A review of the facility's policy and procedure titled, "Abuse Prohibition and Prevention Program," dated 10/26/2023, indicated the purpose to provide staff guidelines to ensure protection for the health, welfare, and rights of each resident residing in the facility and to ensure the facility was doing all that is within its control to prevent occurrence of abuse. The Screening section of the policy indicated the facility check with the appropriate licensing board and registries prior to hire and annually thereafter. The Prevention section of the policy indicated the facility strived to provide an environment which prohibits and prevents abuse, neglect, and exploitation of residents through identification, correction, and intervention in situations in which abuse, neglect, and/or misappropriation of resident property was more likely to occur.

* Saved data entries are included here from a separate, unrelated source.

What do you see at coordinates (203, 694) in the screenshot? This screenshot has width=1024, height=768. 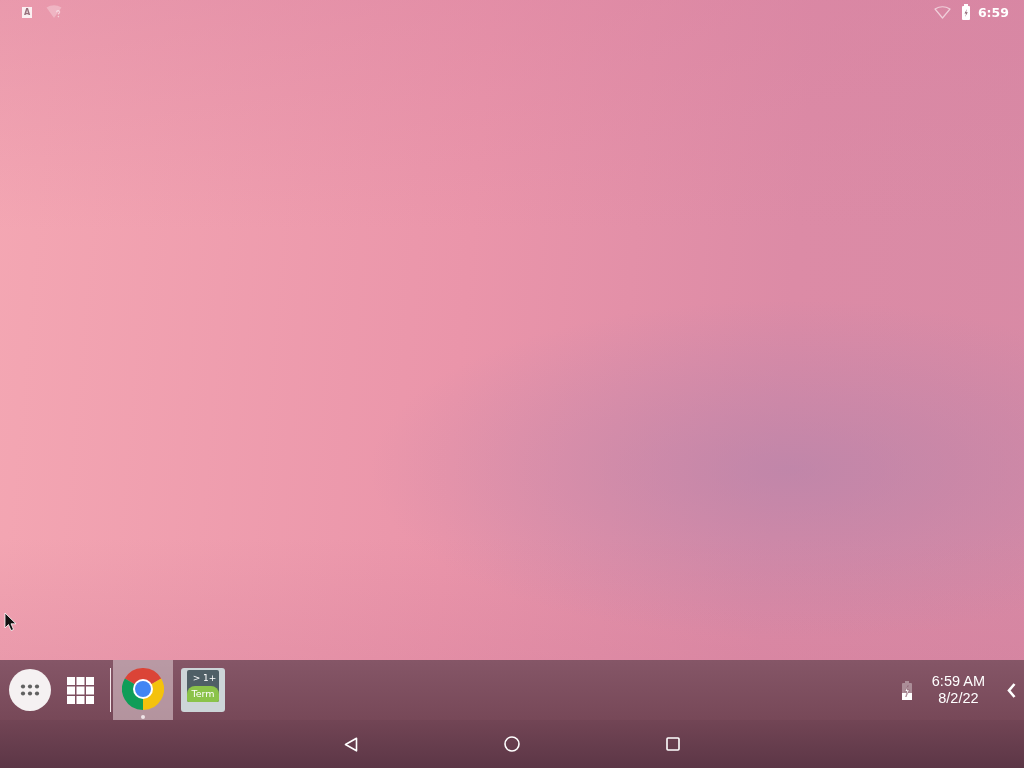 I see `logo-text: Term` at bounding box center [203, 694].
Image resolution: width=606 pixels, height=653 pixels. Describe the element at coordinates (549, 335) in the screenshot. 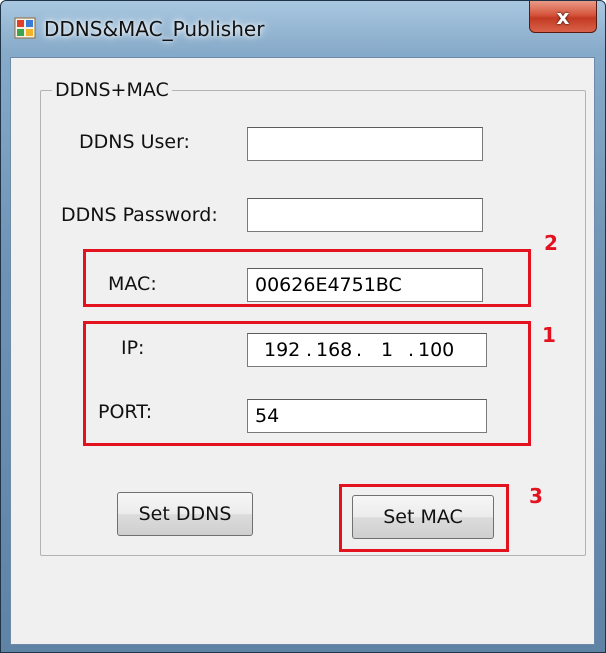

I see `network-marker: 1` at that location.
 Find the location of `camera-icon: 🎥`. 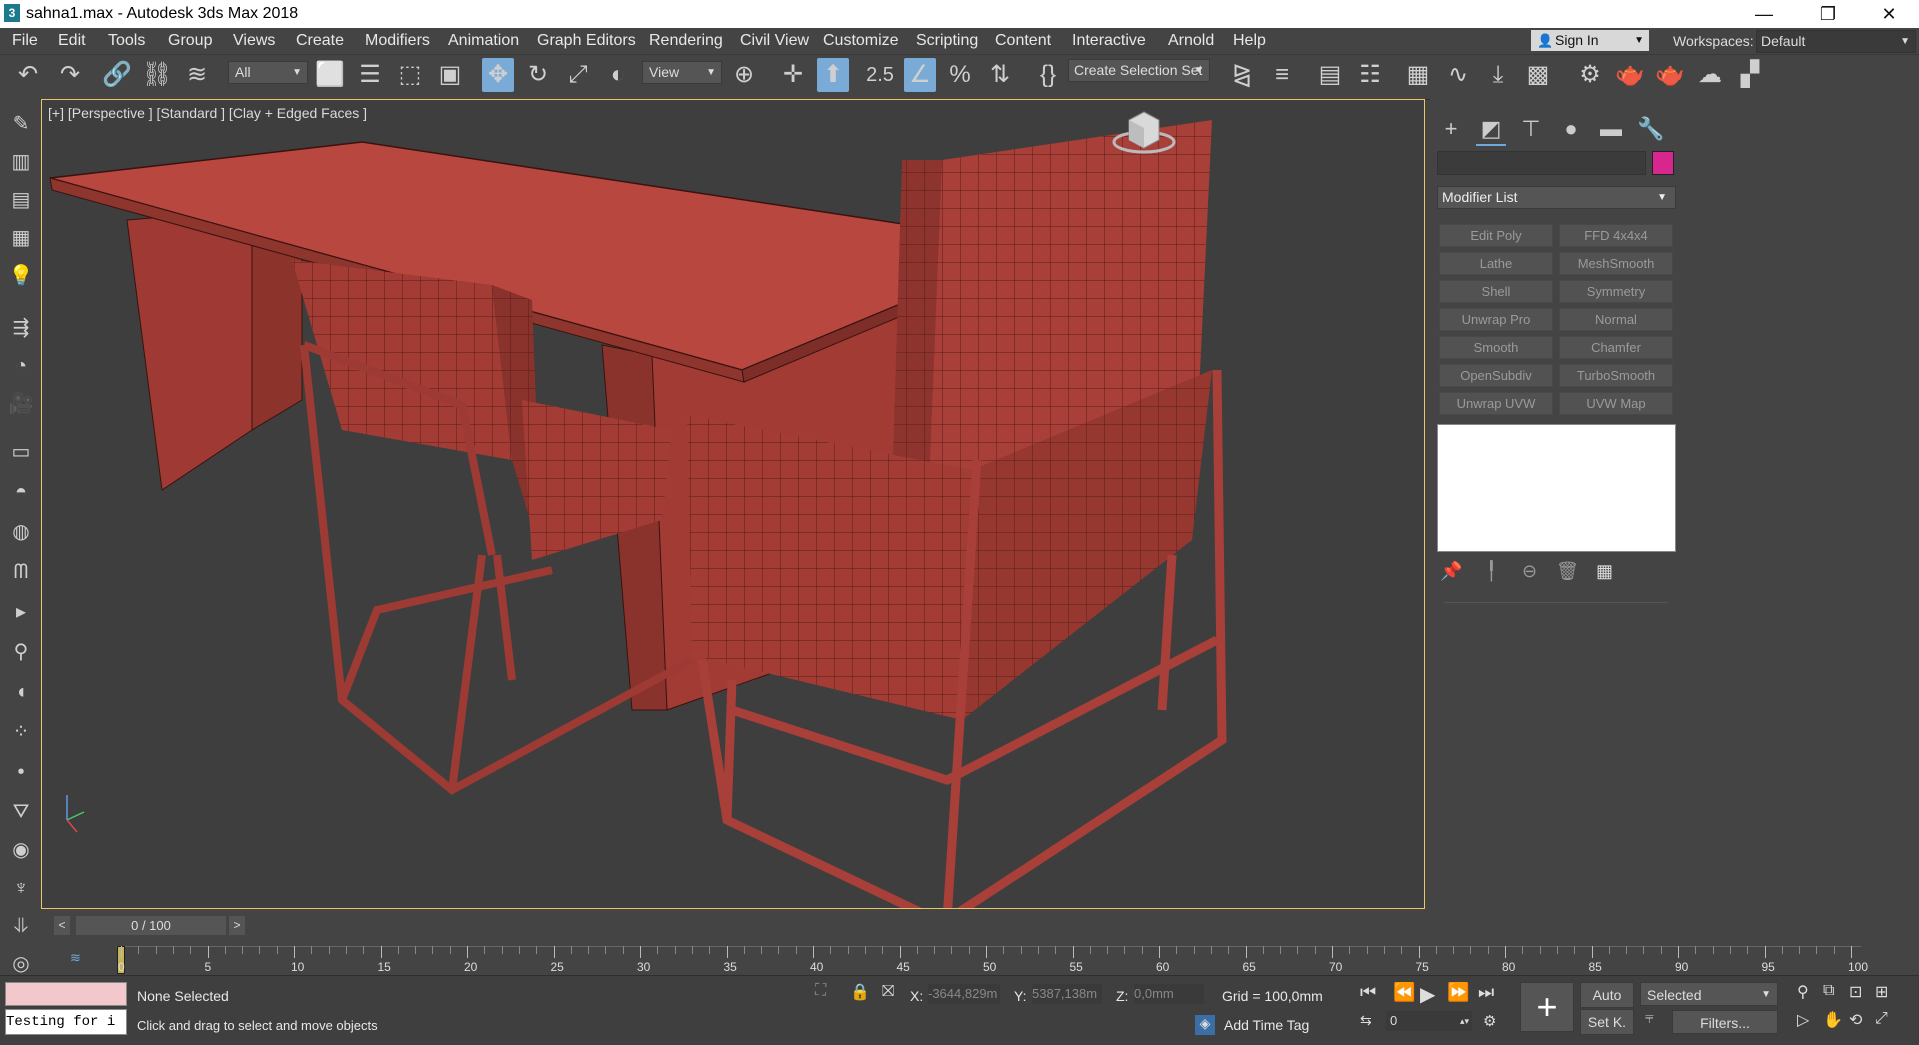

camera-icon: 🎥 is located at coordinates (21, 404).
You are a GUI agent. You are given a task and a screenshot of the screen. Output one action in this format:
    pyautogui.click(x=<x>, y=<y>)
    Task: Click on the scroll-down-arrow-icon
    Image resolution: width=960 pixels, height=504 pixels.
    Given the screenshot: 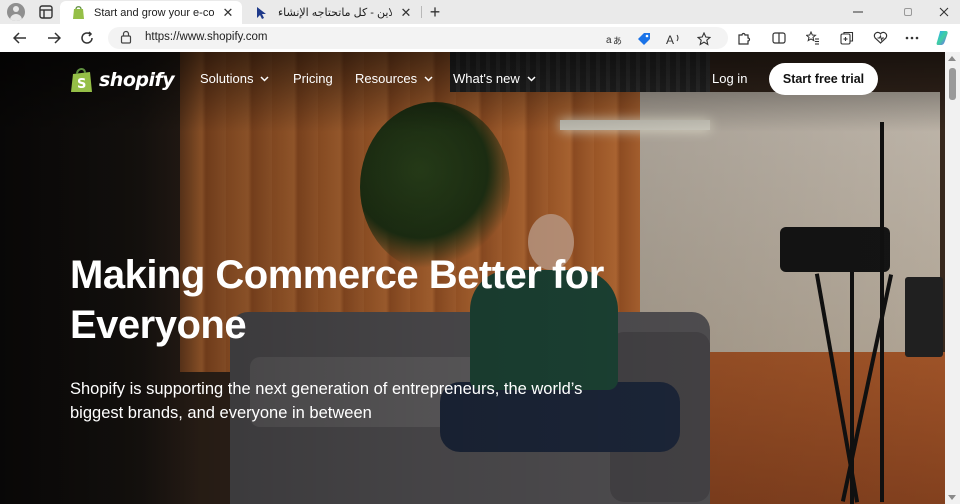 What is the action you would take?
    pyautogui.click(x=952, y=498)
    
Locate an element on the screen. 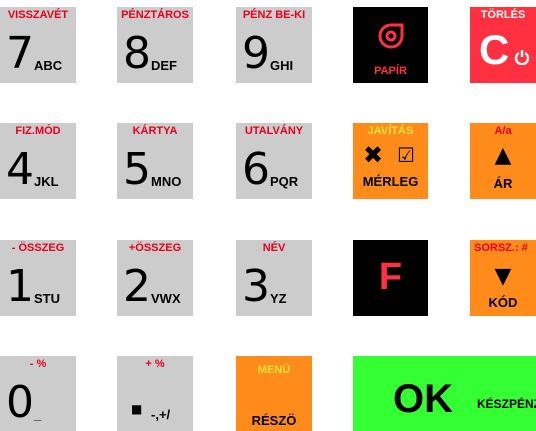 This screenshot has width=536, height=431. key-2-letters: VWX is located at coordinates (166, 298).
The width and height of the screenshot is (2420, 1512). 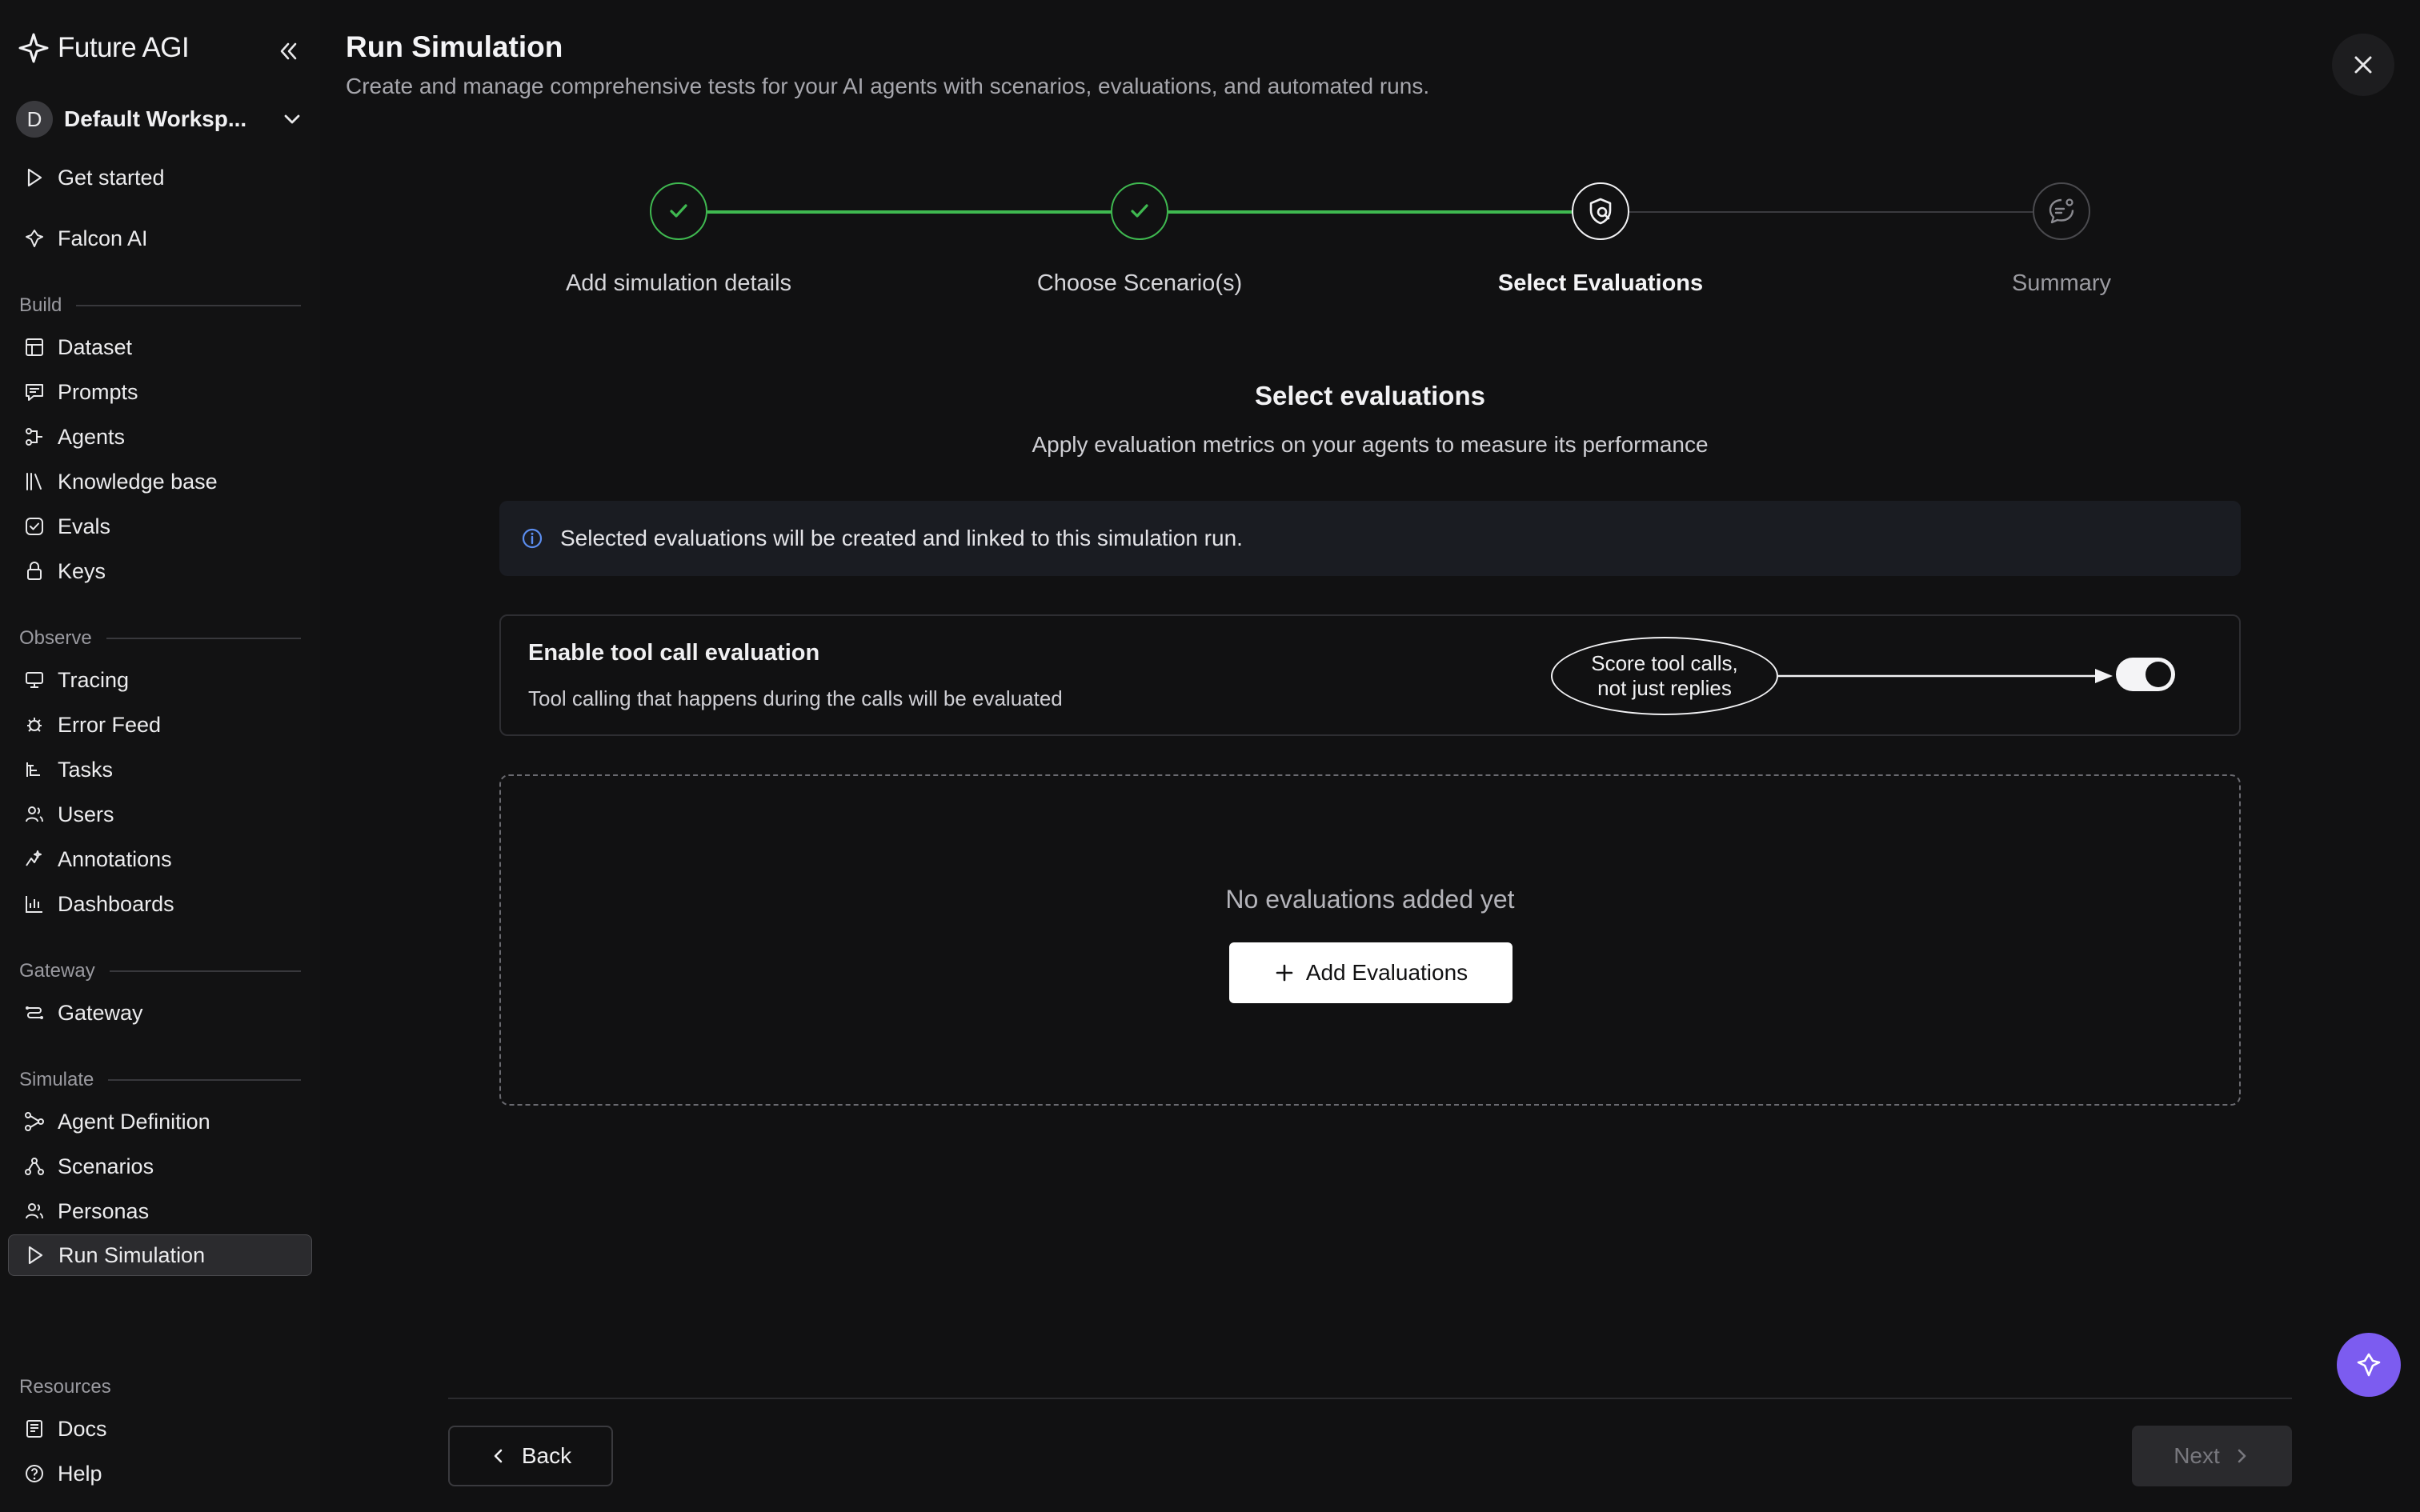 I want to click on branch-icon, so click(x=34, y=1166).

A review of the facility's policy and procedure titled, "Resident Rights," dated 10/26/2023, indicated residents in long term care facilities have rights guaranteed to them under Federal and State law including the right to a dignified existence, self-determination, and communication with and access to persons and services inside and outside the facility. The policy indicated employees shall treat residents with kindness, dignity, and respect.
The facility failed to ensure the Facility Cook (FC) did not verbally abuse Resident 1 by yelling at Resident 1 to "shut up".
As a result, Resident 1 felt humiliated and verbalized not feeling safe in the facility.
The above violation had direct or immediate relationship to the health, safety, or security of Resident 1.